Long COVID (LC), characterized by persistent somatic symptoms following SARS-CoV-2 infection, has become a major concern, affecting approximately 1 in 8 individuals in the general population. LC encompasses a range of symptoms, including fatigue, cognitive disturbances, neurogenic and musculoskeletal pain, and dysautonomia. These symptoms mirror those commonly observed in hypermobility spectrum disorders (HSD), particularly affecting females. Given the overlap in clinical presentation, this study was conducted to investigate whether intractable LC cases might be indicative of underlying, undiagnosed hypermobility disorders.

This report describes the cases of five female patients aged 33 to 51 years, with no prior hypermobility disorder, but reported persistent and debilitating symptoms such as fatigue, cognitive dysfunction, dysautonomia, and joint pain following acute SARS-CoV-2 infection. These patients were evaluated in an Ehlers-Danlos Syndrome (hEDS)/HSD Clinic.

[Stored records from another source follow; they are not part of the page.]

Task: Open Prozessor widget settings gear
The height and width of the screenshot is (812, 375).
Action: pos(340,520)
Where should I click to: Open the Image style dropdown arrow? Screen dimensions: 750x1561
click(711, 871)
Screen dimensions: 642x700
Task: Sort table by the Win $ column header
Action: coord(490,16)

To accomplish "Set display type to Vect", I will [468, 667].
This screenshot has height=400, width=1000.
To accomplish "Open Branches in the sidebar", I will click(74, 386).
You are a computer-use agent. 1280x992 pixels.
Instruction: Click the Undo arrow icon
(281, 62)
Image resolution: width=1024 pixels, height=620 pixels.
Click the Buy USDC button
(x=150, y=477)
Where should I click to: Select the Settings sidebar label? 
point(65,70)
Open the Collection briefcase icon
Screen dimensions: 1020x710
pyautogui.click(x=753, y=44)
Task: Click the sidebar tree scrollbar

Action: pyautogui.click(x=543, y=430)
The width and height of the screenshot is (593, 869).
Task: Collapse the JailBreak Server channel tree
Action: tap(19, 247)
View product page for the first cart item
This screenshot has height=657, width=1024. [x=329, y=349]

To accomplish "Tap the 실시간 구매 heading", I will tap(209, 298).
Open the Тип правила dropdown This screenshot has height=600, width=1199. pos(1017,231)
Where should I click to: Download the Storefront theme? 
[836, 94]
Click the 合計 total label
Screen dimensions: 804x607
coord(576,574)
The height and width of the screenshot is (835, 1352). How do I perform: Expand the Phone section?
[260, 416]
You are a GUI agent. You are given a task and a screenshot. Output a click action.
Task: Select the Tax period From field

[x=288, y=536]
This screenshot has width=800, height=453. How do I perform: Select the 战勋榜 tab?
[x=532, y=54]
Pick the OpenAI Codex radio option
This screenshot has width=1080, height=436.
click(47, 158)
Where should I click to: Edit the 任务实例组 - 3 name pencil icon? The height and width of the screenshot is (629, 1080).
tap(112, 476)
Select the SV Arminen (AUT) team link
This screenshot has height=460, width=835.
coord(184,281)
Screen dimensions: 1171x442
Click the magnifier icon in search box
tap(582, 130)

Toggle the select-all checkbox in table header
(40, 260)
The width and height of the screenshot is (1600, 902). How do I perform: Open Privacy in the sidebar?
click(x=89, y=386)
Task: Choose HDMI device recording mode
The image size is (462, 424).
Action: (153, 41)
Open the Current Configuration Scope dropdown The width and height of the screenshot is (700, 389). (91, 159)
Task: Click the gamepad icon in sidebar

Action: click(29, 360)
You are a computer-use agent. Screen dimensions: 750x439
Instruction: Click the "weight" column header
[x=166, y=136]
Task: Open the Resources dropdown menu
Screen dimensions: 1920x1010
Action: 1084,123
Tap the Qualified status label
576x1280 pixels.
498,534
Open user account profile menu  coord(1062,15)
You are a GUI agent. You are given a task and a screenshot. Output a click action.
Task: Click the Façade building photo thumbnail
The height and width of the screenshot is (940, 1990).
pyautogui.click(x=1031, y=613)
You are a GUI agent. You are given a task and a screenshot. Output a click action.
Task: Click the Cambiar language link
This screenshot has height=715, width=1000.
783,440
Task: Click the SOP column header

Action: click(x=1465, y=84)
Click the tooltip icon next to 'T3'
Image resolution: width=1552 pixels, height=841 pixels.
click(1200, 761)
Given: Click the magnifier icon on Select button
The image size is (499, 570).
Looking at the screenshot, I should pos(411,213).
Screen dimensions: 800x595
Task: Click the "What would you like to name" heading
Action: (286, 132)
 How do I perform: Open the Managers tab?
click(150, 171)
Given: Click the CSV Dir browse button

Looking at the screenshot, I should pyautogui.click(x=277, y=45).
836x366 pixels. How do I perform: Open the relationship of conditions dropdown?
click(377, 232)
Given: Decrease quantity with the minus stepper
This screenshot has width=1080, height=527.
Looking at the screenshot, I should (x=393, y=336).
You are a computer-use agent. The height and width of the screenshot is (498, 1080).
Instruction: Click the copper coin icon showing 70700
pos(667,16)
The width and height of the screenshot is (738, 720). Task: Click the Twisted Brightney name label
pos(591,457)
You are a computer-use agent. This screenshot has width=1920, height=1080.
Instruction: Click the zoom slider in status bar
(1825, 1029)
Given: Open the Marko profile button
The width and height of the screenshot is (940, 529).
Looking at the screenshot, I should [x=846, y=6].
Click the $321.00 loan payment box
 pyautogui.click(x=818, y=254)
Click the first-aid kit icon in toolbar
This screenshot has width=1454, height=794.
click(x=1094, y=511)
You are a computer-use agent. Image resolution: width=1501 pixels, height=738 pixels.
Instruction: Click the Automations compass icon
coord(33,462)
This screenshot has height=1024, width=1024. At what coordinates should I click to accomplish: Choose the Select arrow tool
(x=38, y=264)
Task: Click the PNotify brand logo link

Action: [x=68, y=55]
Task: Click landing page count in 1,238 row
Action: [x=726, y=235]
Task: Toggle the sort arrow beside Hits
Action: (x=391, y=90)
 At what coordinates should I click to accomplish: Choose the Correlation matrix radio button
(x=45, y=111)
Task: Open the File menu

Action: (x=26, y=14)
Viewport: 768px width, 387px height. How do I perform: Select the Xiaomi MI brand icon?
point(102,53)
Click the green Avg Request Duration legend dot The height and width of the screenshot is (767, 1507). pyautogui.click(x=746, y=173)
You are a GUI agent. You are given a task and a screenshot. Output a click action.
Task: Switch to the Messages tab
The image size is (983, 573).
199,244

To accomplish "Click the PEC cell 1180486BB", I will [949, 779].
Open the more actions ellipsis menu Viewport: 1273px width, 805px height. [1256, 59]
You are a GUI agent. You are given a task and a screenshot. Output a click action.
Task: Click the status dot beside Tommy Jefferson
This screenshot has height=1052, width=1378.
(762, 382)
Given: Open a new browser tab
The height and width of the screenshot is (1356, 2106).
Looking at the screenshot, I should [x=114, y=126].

We conclude that hEDS/HSD should be considered when patients with intractable LC symptoms, particularly in female patients presenting with multisystem neurogenic/ musculoskeletal pain. Mast cell activation and molecular mimicry may contribute to the new onset or exacerbation of hEDS/HSD symptoms in LC. Further research should determine the relationship between hEDS/HSD and LC pathophysiology and leverage that relationship for safe and effective management options.